Yani Rutherford, olası tüm olasılıkları ortadan kaldırmak için, yine de radyoaktif elementleri saptırma olasılığını kontrol etmeye karar verdi ve deneysel şemayı aşağıdaki gibi özel olarak yeniden tasarladı:
İşaret fişeklerini gözlemlemek için özel bir sodyum sülfit tabakasıyla ek ekranlar yerleştirildi.
Ekranda alfa parçacıklarının isabetinden kaynaklanan flaşlar görünmeye başladığında bilim adamının ve asistanının sürprizi neydi, bazıları 180 derece saptı.
Elde edilen sonuç, ızgara ve kuru üzüm ile ilgili teoriyi tamamen yok etti, çünkü teoriye göre, bir parçacığı tam anlamıyla yansıtabilecek böyle nesneler olamazdı.
Sonuçlar ve sonuçlar
Bilim adamı, atomun yapısında ezici miktarda kütlenin yalnızca atomun yoğun ve küçük merkezi ve atomun kalan bölgesi öncekinden birçok kez daha az yoğundu değerlendirildi.
Ek olarak, atomun böylesine yoğun bir merkezinin (çekirdeğin) boşalması ancak pozitif olabilir.

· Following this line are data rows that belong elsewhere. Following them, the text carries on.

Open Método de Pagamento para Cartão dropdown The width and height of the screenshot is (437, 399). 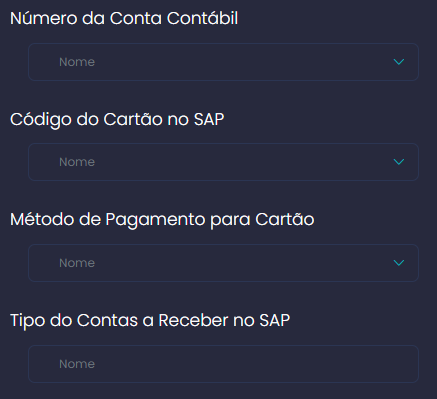pyautogui.click(x=223, y=263)
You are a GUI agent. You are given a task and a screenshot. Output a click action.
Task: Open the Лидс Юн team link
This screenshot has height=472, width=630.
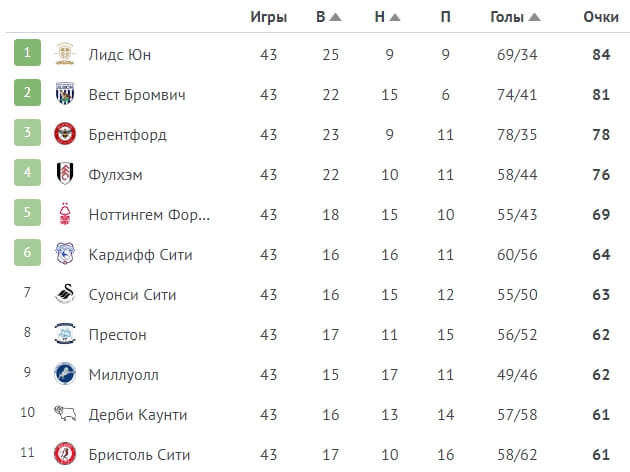[x=120, y=54]
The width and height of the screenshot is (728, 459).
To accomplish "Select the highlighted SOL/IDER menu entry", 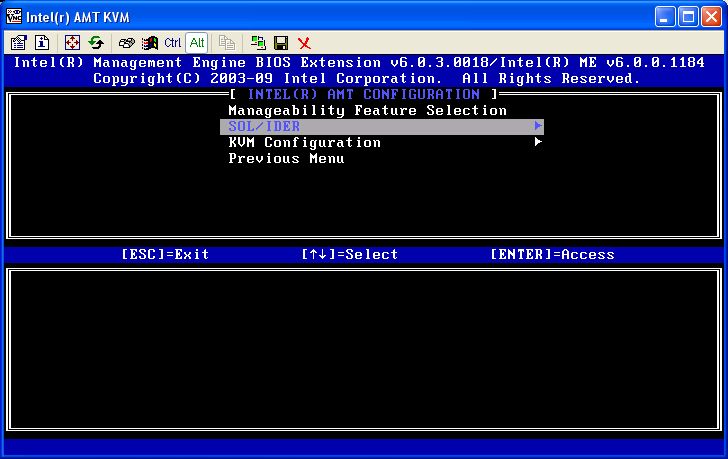I will click(x=264, y=126).
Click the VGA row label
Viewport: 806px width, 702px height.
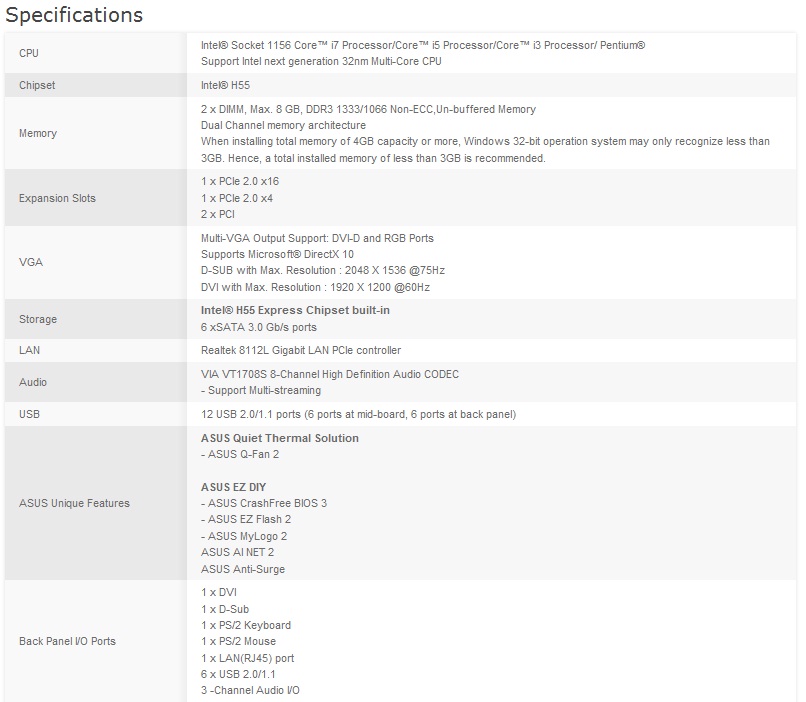click(x=30, y=262)
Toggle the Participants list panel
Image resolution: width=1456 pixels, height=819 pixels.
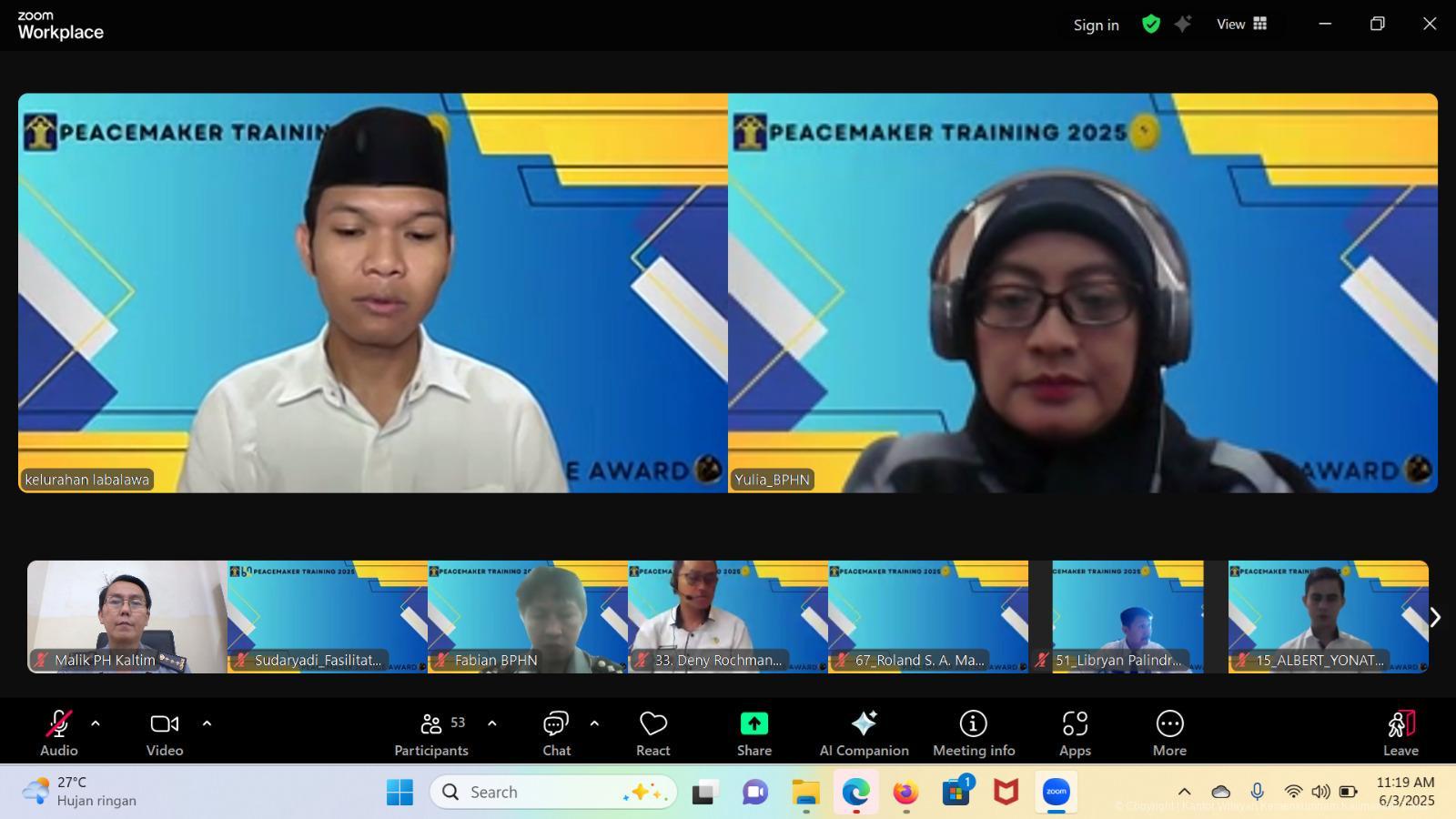click(x=431, y=733)
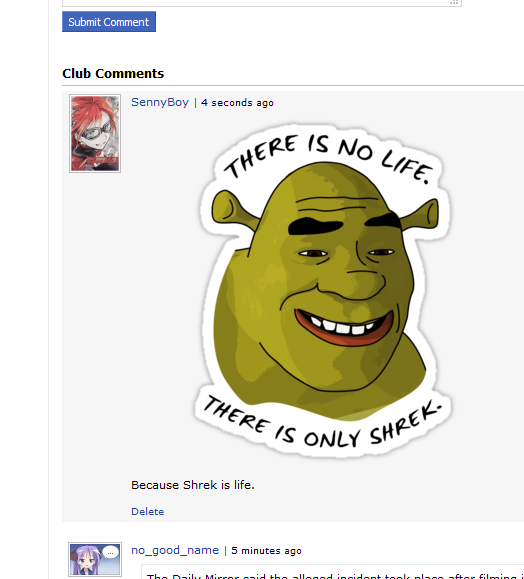Click the "THERE IS NO LIFE." caption
Screen dimensions: 524x579
(x=328, y=157)
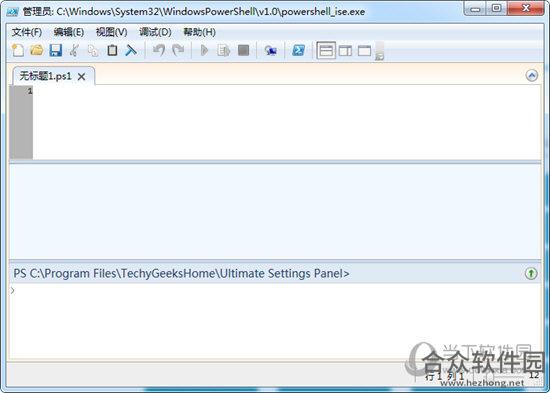Start a new remote PowerShell tab

[270, 51]
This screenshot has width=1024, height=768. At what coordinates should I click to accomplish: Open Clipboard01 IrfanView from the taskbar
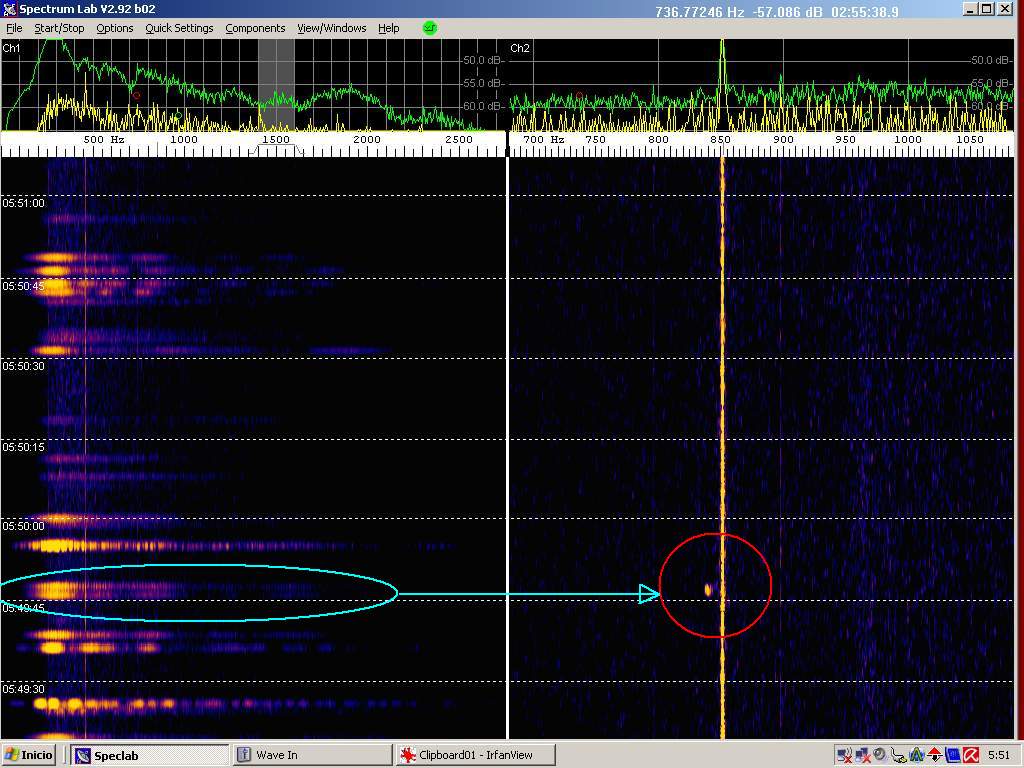click(474, 755)
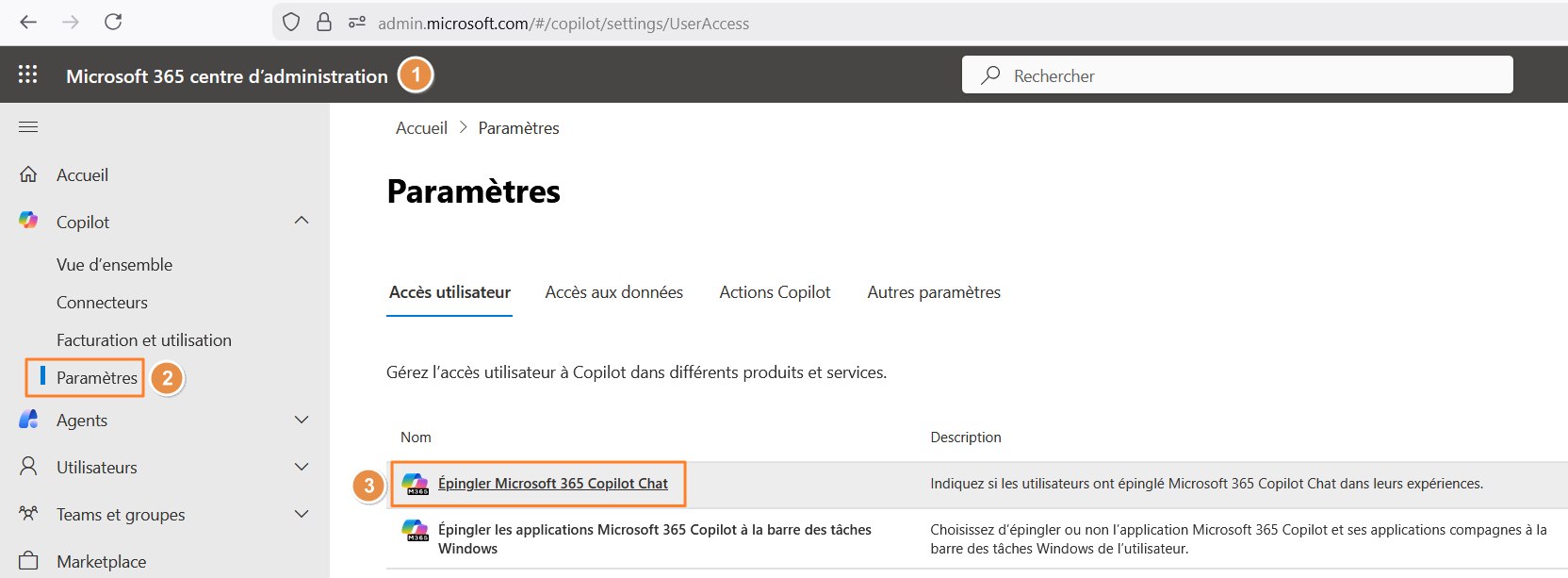This screenshot has height=578, width=1568.
Task: Click the Accueil breadcrumb link
Action: click(421, 128)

Gerçekte, pozitif yüklü alfa parçacıklarının sapmalarını yalnızca itme kuvveti 90 dereceden fazla açıklayabilir.
Yıllar sonra Rutherford, keşfiyle ilgili aşağıdaki benzetmeyi mutlu bir şekilde anlattı. Bir Afrika ülkesinde gümrük yetkilileri, isyancılar için önemli miktarda silah sevkiyatının pamuk çuvalları içinde nakledileceğine dair bir mesaj aldı.
Ve gümrük memurunun önünde pamuk balyaları olan devasa bir depo gösterildiğinde, arama sorununu şöyle çözdü:
Balyalara ateş etmeye başladı ve mermilerin sektiği yerde bu balyalarda silah olduğu anlamına geliyor.
Böylece, alfa parçacıklarının altın folyodan nasıl sektiklerini keşfeden Ernest Rutherford, atomda daha önce düşünüldüğünden çok daha yoğun bir yapının saklı olduğunu fark etti.
Bilim adamının yarattığı atomun yapısı bizler için çok iyi bilinmektedir. Bir atom, çok yoğun pozitif yüklü bir çekirdekten ve negatif yüklü ışık elektronlarından oluşur ve yörüngelerinde döner.
Daha sonra teorisyenler teorik bir temel (Bora Atom) oluşturdular, ancak tüm bunlar altın folyo ve radyasyon elementi ile bir deney olmadan imkansız olurdu.
Malzemeyi beğendiyseniz, beğenip abone olun. Sonuna kadar okuduğunuz için teşekkürler!